Replication of data on-premise to Amazon S3 in Hive
You must create a new data replication policy to replicate data from on-premise to Amazon S3. You must setup target cluster before commencing the replication process.
Before you create a new replication policy, you must register Amazon S3 cloud account with the DLP app. For more information, see Register cloud credentials. You must have Infra Admin or DLM Admin role to perform this set of tasks.
You can replicate data on-premise to Amazon S3 with a single cluster. The metastore must be running on the cloud. There is no requirement to run the HiveServer 2 on the cloud environment.
- Select Policies and click Add Policy. Select HIVE as the service in the Create Replication Policy page.
- Enter the replication policy name and description.
- Click SELECT SOURCE and select type and source cluster from the drop-down.
- Provide the data replication folder path and click SELECT DESTINATION.

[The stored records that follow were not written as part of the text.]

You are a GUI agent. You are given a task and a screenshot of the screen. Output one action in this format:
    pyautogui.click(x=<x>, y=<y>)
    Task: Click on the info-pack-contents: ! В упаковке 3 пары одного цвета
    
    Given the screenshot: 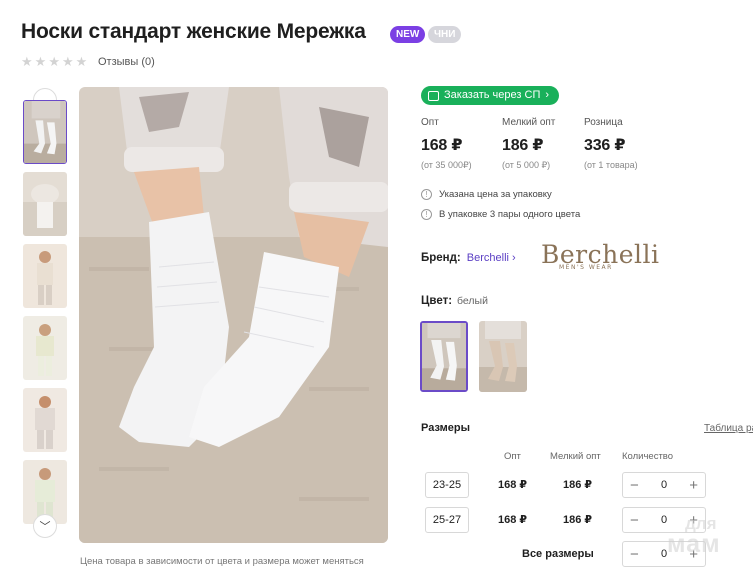 What is the action you would take?
    pyautogui.click(x=500, y=214)
    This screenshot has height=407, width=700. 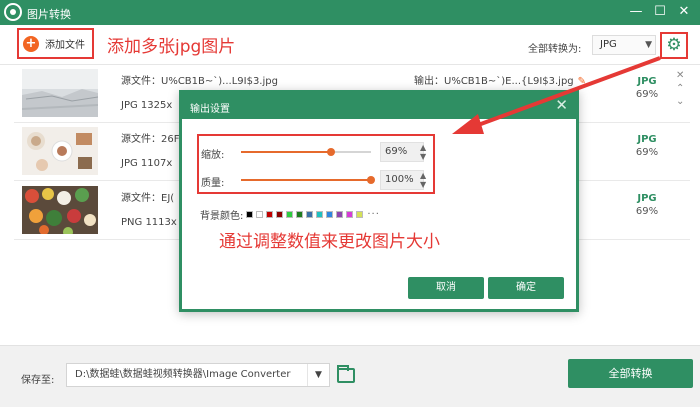 I want to click on scale-slider-handle, so click(x=330, y=152). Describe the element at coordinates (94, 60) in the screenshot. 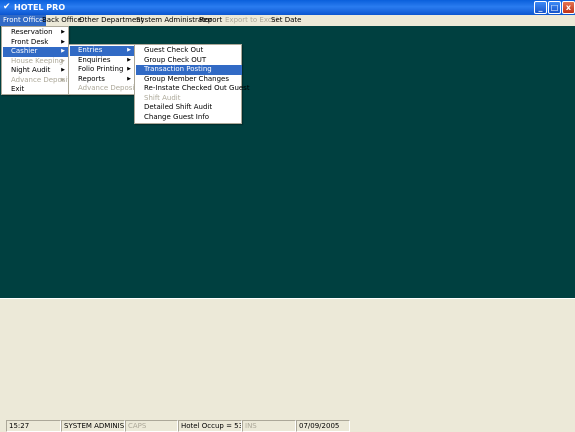

I see `menu-item-label: Enquiries` at that location.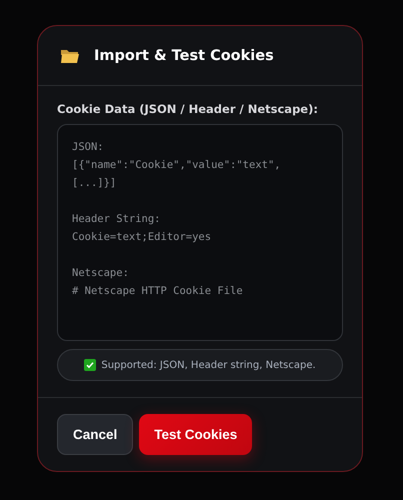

- Select the destination type as S3 and Cloud Credential from the drop-down.
Provide a folder path
bucket_name/pathand click VALIDATE.
- Once the validation is successful, click SCHEDULE.
- Configure the job settings for the replication policy.
- Click ADVANCED SETTINGS to set up the policy queue.
Click CREATE POLICY.
The data replication process is enabled.
View job status from the policies page. Verify that the job starts and runs as expected.